A guided path from a little Python and a little deep learning to building and training your own language model — and understanding every piece. You write and run real code from the very first lesson, using OLM.
Note
Already comfortable with the basics and just want to train a model? Skip ahead to Your First Language Model and Custom Architectures in Start Building.
Who this is for
This course is for you if you can write a bit of Python and have seen a neural network at least once — enough to know roughly what a tensor and a weight are. If you're a second-year CS student who has taken one introductory ML course, you're exactly who it's written for. Everything specific to language models — tokens, embeddings, attention, transformers, how training works — we build up from the beginning, one lesson at a time.
Where you'll get to
- Explain how a language model works and how it is trained.
- Train a small GPT-style model on your own text and generate from it.
- Read a modern architecture (Llama, Qwen) and recognise every component.
- Assemble your own architecture from OLM's building blocks.
- Know where to go next — scaling up, multiple GPUs, research.
The path
Work through the lessons in order; each is short and builds on the last. Keep Key Concepts handy for a quick definition of any term.
Foundations
- Lesson 0 · Set Up Your Lab — somewhere to run code (Google Colab, nothing to install) and your first line of OLM.
- Lesson 1 · What Is a Language Model? — the one idea the whole field is built on, and how text becomes numbers.
- Lesson 2 · Words as Vectors — embeddings, and the surprising thing: meaning becomes geometry.

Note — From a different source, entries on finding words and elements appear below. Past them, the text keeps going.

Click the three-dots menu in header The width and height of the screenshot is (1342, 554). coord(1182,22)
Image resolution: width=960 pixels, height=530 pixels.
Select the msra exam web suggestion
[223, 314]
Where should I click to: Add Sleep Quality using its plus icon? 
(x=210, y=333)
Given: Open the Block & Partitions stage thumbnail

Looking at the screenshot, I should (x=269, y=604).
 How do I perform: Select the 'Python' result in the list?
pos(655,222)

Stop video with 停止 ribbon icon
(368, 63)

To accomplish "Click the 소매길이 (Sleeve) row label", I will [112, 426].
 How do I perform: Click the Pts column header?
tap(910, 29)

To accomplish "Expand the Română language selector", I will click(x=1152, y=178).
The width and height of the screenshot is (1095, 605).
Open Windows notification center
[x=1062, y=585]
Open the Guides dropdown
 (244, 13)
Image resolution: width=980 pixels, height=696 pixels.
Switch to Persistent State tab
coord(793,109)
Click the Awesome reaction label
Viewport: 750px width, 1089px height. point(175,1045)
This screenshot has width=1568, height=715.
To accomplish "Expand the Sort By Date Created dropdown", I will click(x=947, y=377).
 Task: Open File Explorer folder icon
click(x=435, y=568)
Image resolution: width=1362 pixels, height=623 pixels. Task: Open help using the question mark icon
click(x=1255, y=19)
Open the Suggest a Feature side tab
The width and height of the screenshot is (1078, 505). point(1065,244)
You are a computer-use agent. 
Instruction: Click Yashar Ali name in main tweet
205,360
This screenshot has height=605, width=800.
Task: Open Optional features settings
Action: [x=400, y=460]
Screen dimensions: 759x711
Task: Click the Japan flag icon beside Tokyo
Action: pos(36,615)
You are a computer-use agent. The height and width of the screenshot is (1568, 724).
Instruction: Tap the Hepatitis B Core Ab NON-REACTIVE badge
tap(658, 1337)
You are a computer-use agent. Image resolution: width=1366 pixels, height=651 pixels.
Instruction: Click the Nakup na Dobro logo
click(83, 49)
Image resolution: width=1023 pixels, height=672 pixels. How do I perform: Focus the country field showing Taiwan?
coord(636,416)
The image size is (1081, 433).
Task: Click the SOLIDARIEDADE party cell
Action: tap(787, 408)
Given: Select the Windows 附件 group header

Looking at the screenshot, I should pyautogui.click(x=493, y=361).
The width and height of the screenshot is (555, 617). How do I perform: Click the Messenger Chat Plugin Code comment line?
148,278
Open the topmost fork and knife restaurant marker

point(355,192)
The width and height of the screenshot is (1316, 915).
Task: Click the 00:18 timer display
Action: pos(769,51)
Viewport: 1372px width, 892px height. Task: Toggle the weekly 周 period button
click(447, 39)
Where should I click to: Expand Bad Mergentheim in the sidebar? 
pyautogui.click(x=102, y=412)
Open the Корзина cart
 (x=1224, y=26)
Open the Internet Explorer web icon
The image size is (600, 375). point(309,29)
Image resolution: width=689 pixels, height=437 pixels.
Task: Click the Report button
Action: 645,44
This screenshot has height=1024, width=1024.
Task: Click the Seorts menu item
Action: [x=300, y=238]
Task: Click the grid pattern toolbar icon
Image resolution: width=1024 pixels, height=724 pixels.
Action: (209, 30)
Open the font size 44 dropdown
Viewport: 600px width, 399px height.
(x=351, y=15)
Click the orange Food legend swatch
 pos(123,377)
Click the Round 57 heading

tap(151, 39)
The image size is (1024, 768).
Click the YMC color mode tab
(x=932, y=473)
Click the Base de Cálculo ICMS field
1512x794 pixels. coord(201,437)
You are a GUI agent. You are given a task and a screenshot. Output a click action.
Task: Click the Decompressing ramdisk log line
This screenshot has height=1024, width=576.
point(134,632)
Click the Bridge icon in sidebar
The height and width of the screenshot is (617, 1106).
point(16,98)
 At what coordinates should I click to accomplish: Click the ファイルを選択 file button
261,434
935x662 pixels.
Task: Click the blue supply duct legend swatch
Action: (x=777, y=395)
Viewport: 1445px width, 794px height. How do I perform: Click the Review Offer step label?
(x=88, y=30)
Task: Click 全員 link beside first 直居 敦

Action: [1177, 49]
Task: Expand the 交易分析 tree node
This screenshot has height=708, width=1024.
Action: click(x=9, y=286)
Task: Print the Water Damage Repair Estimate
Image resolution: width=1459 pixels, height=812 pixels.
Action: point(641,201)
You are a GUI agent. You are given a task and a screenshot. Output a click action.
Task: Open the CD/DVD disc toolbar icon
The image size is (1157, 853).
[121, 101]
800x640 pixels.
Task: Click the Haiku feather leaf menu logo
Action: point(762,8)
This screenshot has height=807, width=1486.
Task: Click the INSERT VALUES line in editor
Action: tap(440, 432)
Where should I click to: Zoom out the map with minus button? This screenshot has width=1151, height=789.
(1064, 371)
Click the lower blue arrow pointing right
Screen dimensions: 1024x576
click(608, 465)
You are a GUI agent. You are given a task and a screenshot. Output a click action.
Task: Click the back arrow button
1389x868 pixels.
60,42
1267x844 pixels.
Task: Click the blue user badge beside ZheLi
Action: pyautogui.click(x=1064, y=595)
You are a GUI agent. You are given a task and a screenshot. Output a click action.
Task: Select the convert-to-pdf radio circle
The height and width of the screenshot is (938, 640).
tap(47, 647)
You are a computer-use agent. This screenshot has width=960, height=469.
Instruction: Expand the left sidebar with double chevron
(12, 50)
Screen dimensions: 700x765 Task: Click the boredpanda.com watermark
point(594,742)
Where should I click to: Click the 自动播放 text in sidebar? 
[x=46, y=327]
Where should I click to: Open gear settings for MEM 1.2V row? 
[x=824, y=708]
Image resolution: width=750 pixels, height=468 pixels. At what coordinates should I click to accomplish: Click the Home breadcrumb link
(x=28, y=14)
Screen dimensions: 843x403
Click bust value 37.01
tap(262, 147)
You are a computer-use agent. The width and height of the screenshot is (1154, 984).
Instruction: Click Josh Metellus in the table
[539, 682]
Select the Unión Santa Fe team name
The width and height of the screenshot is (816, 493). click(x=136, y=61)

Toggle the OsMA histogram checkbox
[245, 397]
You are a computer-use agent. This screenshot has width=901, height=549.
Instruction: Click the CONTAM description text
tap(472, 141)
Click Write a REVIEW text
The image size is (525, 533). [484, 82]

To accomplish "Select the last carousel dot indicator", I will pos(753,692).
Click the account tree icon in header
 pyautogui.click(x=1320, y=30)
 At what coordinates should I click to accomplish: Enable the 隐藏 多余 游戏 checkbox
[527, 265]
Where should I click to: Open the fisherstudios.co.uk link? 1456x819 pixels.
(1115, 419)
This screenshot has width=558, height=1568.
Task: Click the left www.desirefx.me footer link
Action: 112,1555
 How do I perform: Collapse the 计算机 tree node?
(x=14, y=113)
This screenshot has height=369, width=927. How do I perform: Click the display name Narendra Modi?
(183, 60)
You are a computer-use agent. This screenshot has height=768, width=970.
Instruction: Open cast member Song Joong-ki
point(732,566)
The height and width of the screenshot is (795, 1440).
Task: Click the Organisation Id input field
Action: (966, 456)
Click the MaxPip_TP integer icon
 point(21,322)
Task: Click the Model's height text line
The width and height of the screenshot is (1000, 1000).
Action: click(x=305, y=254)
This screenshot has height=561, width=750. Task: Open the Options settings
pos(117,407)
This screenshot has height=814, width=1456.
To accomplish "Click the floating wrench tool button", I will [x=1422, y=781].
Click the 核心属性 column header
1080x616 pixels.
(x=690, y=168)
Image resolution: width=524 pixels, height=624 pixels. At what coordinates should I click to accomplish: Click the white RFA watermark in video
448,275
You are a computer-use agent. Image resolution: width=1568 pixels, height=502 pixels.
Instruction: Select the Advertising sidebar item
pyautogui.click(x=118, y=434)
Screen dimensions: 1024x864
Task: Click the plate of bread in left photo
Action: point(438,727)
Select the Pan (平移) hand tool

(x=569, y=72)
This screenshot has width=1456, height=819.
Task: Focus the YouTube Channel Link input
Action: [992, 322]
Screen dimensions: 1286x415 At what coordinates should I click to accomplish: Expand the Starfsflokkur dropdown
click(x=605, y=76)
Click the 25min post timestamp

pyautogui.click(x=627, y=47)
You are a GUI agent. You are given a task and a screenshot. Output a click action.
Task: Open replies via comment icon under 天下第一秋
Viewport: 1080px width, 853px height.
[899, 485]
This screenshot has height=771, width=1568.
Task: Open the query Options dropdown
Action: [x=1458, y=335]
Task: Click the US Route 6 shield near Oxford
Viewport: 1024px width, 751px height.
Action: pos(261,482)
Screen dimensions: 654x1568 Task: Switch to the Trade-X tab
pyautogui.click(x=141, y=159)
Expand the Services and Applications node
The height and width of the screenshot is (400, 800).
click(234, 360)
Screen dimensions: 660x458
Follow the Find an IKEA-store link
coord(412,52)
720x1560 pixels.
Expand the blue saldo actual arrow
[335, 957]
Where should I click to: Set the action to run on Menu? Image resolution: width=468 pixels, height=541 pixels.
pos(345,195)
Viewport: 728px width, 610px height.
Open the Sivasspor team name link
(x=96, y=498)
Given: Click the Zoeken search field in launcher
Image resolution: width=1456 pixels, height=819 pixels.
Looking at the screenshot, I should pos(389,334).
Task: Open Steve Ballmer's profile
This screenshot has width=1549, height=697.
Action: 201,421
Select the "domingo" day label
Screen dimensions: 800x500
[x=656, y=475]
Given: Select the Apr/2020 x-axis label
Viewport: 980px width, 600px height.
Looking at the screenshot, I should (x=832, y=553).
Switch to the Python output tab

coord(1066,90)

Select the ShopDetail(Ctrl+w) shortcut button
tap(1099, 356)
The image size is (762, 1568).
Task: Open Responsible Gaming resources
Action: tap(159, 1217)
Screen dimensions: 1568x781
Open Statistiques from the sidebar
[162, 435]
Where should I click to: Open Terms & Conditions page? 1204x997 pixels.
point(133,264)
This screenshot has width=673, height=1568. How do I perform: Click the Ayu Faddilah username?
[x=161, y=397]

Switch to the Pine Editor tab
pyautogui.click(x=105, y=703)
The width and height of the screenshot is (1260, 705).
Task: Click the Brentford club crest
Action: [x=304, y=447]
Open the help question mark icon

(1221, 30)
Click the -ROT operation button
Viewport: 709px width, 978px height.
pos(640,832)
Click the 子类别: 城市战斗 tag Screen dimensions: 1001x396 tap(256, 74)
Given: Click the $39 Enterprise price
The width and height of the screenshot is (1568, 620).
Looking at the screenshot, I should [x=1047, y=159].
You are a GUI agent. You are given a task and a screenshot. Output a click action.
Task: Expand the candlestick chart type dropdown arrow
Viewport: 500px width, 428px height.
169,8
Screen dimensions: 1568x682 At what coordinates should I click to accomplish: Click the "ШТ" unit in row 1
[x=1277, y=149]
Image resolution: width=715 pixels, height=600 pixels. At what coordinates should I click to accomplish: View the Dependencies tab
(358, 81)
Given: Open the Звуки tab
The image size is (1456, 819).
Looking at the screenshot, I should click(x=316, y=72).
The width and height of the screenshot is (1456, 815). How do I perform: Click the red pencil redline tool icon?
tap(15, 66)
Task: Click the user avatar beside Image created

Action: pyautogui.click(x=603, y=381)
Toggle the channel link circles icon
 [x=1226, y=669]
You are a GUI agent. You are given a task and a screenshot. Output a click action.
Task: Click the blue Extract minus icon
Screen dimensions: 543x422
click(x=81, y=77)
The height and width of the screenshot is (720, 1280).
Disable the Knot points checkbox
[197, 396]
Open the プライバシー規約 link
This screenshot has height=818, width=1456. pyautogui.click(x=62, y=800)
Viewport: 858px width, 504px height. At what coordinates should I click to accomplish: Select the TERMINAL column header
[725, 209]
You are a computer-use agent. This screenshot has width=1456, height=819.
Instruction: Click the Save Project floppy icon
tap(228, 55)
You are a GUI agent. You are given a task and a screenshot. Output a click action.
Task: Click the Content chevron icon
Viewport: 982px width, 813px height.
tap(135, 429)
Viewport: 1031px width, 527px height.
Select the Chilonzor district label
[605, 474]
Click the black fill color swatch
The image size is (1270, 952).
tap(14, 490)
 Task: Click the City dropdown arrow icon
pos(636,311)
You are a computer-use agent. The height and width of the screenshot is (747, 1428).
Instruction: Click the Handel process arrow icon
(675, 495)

You'll see it.
- Lesson 3 · Paying Attention — how words reshape each other's meaning, and what attention is for.
- Lesson 4 · A Whole Transformer Block — attention, feed-forward, and normalization together: the unit every LLM stacks.
- Lesson 5 · How a Model Learns — what training really is: guess, measure the error, nudge, repeat.
- Deep dive · How Attention Works (optional) — open the box: queries, keys, values, and the rest.
Build for real
Once you've got the foundations, these tutorials take you the rest of the way:
- Train your first model → Your First Language Model
- Design your own architecture → The Block System and Custom Architectures
- Scale up → Datasets & Training, Distributed Training, Experiment Tracking
- Capstone → pretrain a GPT-2 from scratch; see the full project in
examples/gpt2-fineweb-edu-10b
How this course is different
Most resources teach language modelling starting from the mathematics. This one starts from building. From the first lessons you assemble and train real models with OLM's components, and pick up the theory alongside — as deep as you want to go. Curious what's under a step? Each lesson has optional going deeper notes. Just want to build? Skip them and you'll still come away with working models. It's the approach that made PyTorch approachable for deep learning: useful first, fundamental when you're ready.
For educators & institutions
OLM is built to be taught. The library is small and readable, every component maps one-to-one to a concept, and this course already sequences intuition → code → practice. That makes it a ready-made backbone for a semester course or lab module, a workshop or bootcamp unit, or self-study cohorts and reading groups.
Because the same Markdown powers this site and the GitHub repository, students can read along wherever they work, and the code is the textbook. If you're considering OLM for a course and want help adapting this path — or want to contribute lessons, exercises, or solutions — open an issue or reach out on GitHub.
Note
The foundation lessons (0–5) and the attention deep dive are all available now. Exercises and further material are planned.